A viscosity index improver composition comprising a base oil for lubricating oil (BO1) and a copolymer (A), wherein the acid value of (BO1) is 5.0 μg KOH / g or less and / or (BO1) Copolymer having a hydroxyl value of 5.0 μg KOH / g or less and (A) having monomers (a) to (c) represented by the following general formulas (1) to (3) as essential constituent monomers A viscosity index improver composition that is a coalescence and has an absolute value of the difference in solubility parameter between (BO1) and (A) of 0.5 to 1.0 (cal / cm ³ ) ^1/2 .

[R ¹ is a hydrogen atom or a methyl group; R ² is a group represented by —O— or —NH—; R ³ is a linear or branched alkyl group having 1 to 4 carbon atoms; ]

[R ⁴ is a hydrogen atom or a methyl group; R ⁵ is a group represented by —O— or —NH—; R ⁶ is a linear or branched alkyl group having 5 to 12 carbon atoms; ]

[R ⁷ is a hydrogen atom or a methyl group; R ⁸ is a group represented by —O— or —NH—; R ⁹ is a linear or branched alkyl group having 13 to 20 carbon atoms; ]   The viscosity index improver composition according to claim 1, wherein (BO1) is a synthetic oil.   The viscosity index improver composition according to claim 2, wherein (BO1) is a polyalphaolefin. 4. The copolymer according to claim 1, wherein (A) is a copolymer having the monomer (d) represented by the general formula (4) as a constituent monomer as the constituent monomer of (A). Viscosity index improver composition described in 1.

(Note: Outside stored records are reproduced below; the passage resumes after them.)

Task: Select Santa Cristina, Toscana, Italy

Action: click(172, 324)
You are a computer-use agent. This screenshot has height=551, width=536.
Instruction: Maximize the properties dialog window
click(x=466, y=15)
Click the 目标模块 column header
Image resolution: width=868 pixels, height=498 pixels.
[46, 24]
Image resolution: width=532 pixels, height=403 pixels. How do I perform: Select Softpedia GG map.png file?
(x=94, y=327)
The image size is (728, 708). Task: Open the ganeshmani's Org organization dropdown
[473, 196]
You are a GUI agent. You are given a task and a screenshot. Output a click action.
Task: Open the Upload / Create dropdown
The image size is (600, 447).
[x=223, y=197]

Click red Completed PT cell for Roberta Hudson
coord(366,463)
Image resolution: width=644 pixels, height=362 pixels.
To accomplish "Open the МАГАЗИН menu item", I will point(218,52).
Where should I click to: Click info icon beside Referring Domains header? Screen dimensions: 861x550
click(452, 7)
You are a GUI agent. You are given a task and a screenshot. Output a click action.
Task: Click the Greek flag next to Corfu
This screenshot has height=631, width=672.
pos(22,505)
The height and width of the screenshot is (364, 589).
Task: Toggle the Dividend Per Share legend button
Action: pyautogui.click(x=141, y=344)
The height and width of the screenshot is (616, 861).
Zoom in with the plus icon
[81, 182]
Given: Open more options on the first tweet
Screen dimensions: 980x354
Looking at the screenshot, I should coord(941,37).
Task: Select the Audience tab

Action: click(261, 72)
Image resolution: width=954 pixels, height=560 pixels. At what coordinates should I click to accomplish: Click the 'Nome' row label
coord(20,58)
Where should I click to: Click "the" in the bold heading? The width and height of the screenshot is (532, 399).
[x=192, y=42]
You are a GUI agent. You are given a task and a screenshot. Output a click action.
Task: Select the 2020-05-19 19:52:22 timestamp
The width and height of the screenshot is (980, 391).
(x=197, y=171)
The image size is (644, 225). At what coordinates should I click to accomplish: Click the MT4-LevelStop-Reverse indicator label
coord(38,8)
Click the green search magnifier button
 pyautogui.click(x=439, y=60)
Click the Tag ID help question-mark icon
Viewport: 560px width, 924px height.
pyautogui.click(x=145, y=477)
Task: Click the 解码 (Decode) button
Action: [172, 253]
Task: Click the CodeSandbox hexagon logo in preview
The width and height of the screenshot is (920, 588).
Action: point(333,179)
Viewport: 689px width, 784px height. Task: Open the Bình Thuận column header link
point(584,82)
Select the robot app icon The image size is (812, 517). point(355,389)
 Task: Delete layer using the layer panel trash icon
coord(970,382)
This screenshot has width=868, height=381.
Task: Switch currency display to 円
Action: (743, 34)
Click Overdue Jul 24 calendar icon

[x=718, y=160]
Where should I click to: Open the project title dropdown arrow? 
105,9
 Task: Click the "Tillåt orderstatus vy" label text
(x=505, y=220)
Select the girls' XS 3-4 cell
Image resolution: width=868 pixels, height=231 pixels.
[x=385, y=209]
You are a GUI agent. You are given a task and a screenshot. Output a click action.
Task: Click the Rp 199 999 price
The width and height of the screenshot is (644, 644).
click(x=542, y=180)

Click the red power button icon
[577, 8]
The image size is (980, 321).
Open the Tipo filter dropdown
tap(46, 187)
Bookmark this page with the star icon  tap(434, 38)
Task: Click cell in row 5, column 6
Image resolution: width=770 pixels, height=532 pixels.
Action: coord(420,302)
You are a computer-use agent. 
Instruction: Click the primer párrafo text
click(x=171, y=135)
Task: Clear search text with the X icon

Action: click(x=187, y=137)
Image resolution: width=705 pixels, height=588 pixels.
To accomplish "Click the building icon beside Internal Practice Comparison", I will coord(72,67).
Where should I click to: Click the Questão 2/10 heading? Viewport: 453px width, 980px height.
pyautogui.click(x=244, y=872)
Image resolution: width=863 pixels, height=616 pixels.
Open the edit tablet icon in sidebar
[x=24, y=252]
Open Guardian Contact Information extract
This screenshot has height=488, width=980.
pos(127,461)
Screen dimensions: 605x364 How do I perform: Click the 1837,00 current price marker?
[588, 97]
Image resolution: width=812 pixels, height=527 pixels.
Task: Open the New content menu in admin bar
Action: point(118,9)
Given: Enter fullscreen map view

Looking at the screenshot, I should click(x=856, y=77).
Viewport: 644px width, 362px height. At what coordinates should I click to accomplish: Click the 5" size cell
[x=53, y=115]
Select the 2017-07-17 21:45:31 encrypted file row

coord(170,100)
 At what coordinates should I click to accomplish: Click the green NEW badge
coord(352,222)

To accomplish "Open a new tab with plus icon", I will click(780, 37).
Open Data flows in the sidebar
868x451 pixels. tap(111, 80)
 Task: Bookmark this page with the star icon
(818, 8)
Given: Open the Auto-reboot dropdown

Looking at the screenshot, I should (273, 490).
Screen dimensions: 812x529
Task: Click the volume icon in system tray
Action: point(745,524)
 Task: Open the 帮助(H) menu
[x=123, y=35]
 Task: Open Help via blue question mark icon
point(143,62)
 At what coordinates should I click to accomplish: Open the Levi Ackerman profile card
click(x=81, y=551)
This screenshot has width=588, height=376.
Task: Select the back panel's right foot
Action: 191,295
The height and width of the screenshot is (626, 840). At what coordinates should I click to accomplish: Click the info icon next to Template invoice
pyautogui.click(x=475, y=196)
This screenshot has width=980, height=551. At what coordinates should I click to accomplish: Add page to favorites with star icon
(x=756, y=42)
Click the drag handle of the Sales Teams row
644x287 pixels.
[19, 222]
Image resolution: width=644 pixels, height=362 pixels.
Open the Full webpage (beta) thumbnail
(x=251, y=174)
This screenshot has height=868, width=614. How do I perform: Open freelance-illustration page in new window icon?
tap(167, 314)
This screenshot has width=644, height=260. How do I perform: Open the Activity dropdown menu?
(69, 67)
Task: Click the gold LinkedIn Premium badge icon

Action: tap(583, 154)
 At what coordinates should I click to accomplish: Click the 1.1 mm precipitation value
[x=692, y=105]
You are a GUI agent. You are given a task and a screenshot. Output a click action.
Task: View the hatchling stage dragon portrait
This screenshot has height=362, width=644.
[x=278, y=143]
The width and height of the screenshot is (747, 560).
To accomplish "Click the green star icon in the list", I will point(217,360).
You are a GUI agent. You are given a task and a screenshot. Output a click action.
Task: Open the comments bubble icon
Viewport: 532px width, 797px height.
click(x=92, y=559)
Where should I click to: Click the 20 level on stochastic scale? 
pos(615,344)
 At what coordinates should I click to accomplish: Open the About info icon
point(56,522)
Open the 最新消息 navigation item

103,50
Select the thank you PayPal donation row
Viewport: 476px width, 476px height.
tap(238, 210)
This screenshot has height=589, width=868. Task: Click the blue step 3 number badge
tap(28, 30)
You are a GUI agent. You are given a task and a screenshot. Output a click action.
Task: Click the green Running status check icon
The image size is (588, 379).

[R ¹⁰ is a hydrogen atom or a methyl group; R ¹¹ is a group represented by —O— or —NH—; R ¹² is an alkylene group having 2 to 4 carbon atoms; R ¹³ is a branched alkyl group having 21 to 60 carbon atoms; N is a number from 0 to 20, and when n is 2 or more, R ¹² may be the same or different, and the (R ¹² O) _n moiety may be a random bond or a block bond. ] (A) is 5 to 25% by weight of (a) based on the weight of (A) as a constituent monomer, (b)
The viscosity index improver composition according to any one of claims 1 to 4, which is a copolymer containing 5 to 70% by weight, 5 to 50% by weight of (c) and 0 to 40% by weight of (d). .   (A) is a constituent monomer of (A) further comprising a nitrogen atom-containing vinyl monomer (e), a hydroxyl group-containing vinyl monomer (f), and a phosphorus atom-containing vinyl monomer (g). The viscosity index improver composition according to any one of claims 1 to 5, wherein the composition is a copolymer. The viscosity index improver composition according to any one of claims 1 to 6, wherein the weight average molecular weight of (A) is 5,000 to 2,000,000. A lubricating oil composition comprising the viscosity index improver composition according to any one of claims 1 to 7 and a base oil for lubricating oil (BO2). The lubricating oil composition according to claim 8, further comprising at least one additive selected from the group consisting of a dispersant, a detergent, an antioxidant, an oiliness improver, a friction wear modifier, and an extreme pressure agent. object. (BO2) has a kinematic viscosity at 100 ° C. of 1 to 15 mm ² / s, and (BO2)
The lubricating oil composition according to claim 8 or 9, which has a viscosity index of 110 or more.